#### [Instructions to follow]
Check every line of the data for the string "will" and copy the ones that have it.

--- START ---

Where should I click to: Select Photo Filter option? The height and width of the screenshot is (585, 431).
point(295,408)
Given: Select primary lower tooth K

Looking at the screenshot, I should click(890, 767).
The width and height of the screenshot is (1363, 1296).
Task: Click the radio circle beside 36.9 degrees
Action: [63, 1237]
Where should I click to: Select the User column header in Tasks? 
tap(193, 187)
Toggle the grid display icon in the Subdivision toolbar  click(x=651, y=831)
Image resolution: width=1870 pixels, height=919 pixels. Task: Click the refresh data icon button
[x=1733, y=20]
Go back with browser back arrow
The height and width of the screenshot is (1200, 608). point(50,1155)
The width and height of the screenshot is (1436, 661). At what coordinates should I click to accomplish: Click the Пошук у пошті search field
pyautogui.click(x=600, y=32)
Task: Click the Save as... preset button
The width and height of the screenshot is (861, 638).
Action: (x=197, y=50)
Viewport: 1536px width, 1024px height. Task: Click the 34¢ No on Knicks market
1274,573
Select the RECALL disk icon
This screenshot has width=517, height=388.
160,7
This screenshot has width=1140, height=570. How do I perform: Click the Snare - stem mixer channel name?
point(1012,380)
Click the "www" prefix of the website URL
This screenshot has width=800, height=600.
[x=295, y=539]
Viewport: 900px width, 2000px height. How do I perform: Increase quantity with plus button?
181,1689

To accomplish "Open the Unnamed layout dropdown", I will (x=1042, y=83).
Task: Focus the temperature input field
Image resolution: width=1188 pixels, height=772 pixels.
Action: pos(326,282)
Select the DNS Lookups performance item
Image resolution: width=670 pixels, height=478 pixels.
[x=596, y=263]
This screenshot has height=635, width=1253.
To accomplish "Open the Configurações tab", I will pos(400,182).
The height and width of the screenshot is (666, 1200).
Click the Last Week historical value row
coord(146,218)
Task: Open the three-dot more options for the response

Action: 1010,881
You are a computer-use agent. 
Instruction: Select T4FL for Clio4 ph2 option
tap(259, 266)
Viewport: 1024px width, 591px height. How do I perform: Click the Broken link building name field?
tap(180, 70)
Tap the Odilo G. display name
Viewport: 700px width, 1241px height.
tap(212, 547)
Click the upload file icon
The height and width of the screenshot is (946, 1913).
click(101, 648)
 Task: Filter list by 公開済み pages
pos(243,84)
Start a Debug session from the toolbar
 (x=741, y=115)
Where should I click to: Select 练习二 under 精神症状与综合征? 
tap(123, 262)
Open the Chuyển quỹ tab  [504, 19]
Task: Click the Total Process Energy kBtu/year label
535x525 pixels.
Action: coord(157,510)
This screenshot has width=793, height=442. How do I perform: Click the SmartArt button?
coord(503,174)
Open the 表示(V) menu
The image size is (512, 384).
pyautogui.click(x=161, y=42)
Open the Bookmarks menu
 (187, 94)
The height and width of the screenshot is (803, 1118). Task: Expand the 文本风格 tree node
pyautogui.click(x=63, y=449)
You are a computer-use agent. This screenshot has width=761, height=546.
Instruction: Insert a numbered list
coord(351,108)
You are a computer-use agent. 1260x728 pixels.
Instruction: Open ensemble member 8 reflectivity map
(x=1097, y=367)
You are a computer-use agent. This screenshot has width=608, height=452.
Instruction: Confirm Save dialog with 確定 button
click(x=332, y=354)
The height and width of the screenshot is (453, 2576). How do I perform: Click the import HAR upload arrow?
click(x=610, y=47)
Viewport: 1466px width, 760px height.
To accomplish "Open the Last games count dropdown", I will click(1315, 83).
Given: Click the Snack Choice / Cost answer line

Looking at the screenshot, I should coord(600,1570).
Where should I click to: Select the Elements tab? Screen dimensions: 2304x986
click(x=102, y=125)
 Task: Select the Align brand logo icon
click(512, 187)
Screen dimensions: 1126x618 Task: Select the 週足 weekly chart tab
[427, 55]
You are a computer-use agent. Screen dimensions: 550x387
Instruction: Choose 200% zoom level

--- END ---

#### [Response area]
To accomplish "Open the Unnamed layout dropdown", I will (x=1042, y=83).
To accomplish "Open the Configurações tab", I will pos(400,182).
To accomplish "Open the Last games count dropdown", I will click(1315, 83).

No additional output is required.